YOUR GOAL | Print out the data below. Do not alter a single line.

- - - - - - -

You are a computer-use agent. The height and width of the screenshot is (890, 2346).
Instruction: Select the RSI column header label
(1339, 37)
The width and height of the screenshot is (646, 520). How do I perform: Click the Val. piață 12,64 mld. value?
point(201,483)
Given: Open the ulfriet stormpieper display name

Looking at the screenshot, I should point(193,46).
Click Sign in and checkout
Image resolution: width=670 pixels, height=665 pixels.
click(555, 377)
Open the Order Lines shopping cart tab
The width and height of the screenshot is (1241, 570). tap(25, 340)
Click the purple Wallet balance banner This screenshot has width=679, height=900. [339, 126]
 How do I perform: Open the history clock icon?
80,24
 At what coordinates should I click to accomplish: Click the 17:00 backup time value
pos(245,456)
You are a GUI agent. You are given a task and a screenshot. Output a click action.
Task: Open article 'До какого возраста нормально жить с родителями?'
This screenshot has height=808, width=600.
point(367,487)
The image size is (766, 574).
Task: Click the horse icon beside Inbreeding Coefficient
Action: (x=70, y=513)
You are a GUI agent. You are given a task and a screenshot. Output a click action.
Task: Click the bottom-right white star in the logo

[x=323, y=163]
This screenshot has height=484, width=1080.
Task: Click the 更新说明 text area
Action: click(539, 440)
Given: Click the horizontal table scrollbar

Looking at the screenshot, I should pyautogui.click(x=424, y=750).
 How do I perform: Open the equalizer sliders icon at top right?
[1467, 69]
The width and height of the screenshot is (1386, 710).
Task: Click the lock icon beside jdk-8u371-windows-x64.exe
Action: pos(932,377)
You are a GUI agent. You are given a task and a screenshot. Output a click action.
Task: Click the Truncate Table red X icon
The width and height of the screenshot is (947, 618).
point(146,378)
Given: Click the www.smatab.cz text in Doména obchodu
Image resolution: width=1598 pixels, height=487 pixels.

- - - - - - -

RESULT OF THIS EXERCISE |
You are a computer-use agent. The height and width of the screenshot is (890, 2346).
Instruction: Select the RSI column header label
(1339, 37)
The width and height of the screenshot is (646, 520). How do I perform: Click the Val. piață 12,64 mld. value?
point(201,483)
Given: Open the ulfriet stormpieper display name

Looking at the screenshot, I should point(193,46).
Click Sign in and checkout
Image resolution: width=670 pixels, height=665 pixels.
click(555, 377)
Open the Order Lines shopping cart tab
The width and height of the screenshot is (1241, 570). tap(25, 340)
Click the purple Wallet balance banner This screenshot has width=679, height=900. [339, 126]
 How do I perform: Open the history clock icon?
80,24
 At what coordinates should I click to accomplish: Click the 17:00 backup time value
pos(245,456)
You are a GUI agent. You are given a task and a screenshot. Output a click action.
Task: Open article 'До какого возраста нормально жить с родителями?'
This screenshot has height=808, width=600.
point(367,487)
The image size is (766, 574).
Task: Click the horse icon beside Inbreeding Coefficient
Action: (x=70, y=513)
You are a GUI agent. You are given a task and a screenshot. Output a click action.
Task: Click the bottom-right white star in the logo

[x=323, y=163]
This screenshot has height=484, width=1080.
Task: Click the 更新说明 text area
Action: click(539, 440)
Given: Click the horizontal table scrollbar

Looking at the screenshot, I should pyautogui.click(x=424, y=750).
 How do I perform: Open the equalizer sliders icon at top right?
[1467, 69]
The width and height of the screenshot is (1386, 710).
Task: Click the lock icon beside jdk-8u371-windows-x64.exe
Action: pos(932,377)
You are a GUI agent. You are given a task and a screenshot. Output a click action.
Task: Click the Truncate Table red X icon
The width and height of the screenshot is (947, 618).
point(146,378)
Given: Click the www.smatab.cz text in Doména obchodu
Image resolution: width=1598 pixels, height=487 pixels.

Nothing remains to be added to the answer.